Aug 11, 2003
Bechtel Corporation was among the first companies to be awarded a contract for Iraq. It got 700 million dollars to repair the water, power and sewage systems in Iraq. Yet there is still no safe drinking water; electricity is rarely available despite temperatures over 100°; sewage and trash fill the streets in Iraq.
How is it that the dictator Saddam Hussein could restore services – and in less time – after the first Gulf War, but Bechtel with multi-million dollar contracts has not even begun to do it? It's certainly not because Saddam Hussein cared what happened to the Iraqi population. It's because Bechtel is simply using the pretext of providing water to rip off billions of dollars – just like it ripped off Boston when it pretended to be constructing an underground highway system.

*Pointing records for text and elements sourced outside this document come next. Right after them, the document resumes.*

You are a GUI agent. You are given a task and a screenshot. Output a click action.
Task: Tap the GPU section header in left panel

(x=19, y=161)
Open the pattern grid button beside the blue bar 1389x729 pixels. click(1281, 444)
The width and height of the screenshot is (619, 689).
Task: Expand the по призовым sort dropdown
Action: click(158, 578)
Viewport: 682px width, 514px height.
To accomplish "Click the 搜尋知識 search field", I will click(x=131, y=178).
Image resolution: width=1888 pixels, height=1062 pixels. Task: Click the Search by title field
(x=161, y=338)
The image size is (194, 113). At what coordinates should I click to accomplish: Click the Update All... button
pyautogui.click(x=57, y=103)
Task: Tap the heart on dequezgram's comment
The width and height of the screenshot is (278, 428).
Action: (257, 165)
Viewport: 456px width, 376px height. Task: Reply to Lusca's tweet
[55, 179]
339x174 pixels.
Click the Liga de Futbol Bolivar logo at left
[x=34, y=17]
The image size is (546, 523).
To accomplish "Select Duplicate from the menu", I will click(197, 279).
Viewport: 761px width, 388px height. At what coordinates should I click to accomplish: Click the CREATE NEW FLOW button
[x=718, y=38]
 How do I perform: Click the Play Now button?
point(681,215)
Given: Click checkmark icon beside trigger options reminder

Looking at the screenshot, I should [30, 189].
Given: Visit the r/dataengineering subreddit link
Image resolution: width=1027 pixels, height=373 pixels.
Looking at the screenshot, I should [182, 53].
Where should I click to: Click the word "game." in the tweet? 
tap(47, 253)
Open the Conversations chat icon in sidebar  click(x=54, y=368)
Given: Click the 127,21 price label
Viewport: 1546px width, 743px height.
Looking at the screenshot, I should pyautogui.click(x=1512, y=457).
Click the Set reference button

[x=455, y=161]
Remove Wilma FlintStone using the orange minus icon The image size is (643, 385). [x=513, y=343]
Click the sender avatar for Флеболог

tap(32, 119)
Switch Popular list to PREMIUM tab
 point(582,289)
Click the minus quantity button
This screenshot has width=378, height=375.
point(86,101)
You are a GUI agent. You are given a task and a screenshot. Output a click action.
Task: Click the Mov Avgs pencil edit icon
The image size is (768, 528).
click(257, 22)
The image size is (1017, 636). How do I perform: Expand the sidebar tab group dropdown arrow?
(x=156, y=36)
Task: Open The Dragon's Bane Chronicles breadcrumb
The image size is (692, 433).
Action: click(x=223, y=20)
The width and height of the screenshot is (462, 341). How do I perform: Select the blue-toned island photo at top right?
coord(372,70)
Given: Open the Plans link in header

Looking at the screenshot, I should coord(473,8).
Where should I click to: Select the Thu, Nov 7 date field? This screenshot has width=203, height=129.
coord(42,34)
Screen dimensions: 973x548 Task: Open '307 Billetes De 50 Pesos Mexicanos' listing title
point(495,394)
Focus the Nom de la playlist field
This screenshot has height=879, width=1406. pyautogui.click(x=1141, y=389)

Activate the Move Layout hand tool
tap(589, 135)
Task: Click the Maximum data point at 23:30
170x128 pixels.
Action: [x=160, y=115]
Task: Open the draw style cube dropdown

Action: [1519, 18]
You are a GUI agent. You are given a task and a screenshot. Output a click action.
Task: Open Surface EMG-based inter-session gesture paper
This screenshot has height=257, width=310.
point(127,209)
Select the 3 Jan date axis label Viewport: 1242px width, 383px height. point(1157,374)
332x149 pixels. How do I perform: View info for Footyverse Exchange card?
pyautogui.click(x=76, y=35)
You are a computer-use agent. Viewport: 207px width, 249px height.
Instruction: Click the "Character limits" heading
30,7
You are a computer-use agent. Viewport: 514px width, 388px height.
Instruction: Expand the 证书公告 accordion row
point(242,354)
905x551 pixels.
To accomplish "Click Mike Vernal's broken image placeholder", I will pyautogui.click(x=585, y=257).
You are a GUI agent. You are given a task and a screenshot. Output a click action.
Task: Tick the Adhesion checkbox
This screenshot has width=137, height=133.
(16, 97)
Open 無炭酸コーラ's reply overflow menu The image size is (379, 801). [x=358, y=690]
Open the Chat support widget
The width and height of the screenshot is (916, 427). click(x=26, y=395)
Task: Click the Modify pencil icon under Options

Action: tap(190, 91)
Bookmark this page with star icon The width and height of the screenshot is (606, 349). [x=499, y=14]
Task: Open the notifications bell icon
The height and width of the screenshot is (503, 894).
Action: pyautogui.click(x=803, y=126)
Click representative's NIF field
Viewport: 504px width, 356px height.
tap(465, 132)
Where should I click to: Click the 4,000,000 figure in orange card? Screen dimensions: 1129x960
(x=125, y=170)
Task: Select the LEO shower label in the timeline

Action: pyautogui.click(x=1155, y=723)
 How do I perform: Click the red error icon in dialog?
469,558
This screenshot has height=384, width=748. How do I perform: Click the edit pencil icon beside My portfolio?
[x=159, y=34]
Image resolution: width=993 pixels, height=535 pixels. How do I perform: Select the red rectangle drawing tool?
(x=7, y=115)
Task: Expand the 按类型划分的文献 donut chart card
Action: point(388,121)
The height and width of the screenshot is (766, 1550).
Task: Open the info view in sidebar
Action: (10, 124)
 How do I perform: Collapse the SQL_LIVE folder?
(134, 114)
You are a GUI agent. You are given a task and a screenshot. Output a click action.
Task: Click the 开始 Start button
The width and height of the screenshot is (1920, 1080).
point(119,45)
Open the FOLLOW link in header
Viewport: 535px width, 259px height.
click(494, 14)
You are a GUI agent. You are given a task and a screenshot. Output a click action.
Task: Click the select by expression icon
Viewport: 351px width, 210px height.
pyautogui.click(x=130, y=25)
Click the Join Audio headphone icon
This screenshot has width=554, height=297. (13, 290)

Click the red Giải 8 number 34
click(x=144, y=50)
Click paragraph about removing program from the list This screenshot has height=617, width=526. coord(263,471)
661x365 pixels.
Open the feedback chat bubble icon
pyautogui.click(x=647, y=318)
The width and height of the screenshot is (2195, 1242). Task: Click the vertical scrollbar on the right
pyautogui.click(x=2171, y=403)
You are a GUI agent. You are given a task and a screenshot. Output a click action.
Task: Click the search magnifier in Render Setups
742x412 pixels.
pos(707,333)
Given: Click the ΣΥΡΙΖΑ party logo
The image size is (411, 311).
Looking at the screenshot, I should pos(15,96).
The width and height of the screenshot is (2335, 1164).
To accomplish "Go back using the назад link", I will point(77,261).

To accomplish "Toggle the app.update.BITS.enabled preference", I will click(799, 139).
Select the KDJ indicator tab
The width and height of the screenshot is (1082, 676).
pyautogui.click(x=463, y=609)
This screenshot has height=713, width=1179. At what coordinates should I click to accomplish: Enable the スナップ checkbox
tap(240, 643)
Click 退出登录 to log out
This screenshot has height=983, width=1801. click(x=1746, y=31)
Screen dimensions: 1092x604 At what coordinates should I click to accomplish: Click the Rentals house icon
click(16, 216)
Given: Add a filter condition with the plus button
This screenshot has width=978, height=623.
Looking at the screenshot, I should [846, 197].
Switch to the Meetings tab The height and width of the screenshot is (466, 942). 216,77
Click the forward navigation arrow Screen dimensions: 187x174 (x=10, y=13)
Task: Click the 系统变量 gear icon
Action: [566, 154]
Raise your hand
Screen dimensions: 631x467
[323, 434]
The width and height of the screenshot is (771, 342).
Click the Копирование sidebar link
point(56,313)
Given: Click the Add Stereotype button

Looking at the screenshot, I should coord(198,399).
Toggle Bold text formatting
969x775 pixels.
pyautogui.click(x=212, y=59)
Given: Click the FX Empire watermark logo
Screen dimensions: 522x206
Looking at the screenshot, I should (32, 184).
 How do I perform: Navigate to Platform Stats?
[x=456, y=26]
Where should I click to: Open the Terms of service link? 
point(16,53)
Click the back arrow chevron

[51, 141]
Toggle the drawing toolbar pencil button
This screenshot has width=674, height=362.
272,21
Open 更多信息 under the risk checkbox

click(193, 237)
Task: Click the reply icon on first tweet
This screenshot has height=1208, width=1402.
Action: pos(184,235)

Eight other companies have been awarded multi-million dollar contracts, not counting the largest one going to Halliburton subsidiary Kellogg Brown and Root, to restore oil production. What these corporations have in common is not only their greed to profit from the destruction of the war. They are all companies which made their names in what is now called "privatizing," meaning they have experience in taking over public functions in other countries and turning them over to companies for the sake of making profit.
Massachusetts consulting firm Abt Associates has a contract for public health, a business it has conducted for governments all over the world. What Abt does is turn health care in poor countries into a for-profit business with policies favoring "market-oriented economies." In other words, only those who can pay will get decent health care. In Iraq, where jobs have disappeared, not many can pay.
Another company awarded millions to develop "local governance" in Iraq is Research Triangle Institute. This company bragged that it took research done by NASA, to "bring [it] to markets." In other words, research paid for by government funding is turned over to profit-making companies.
Governments justify their existence by providing services – not only electricity, water, trash and roads, but also health and education and research. Building this infrastructure is exactly what local government could do, and at a much lower cost than private industry, whose aim is to make a profit.
The specialty of Bechtel – like the other companies given contracts for Iraq – is ripping off the public purse to benefit the corporate heads – including former Secretary of State George Shultz and former Secretary of Defense Caspar Weinberger – and private investors.
The war in Iraq has already cost tens of thousands of lives. That's a price these companies are more than willing to have others pay so they can have a new field for profitable investment.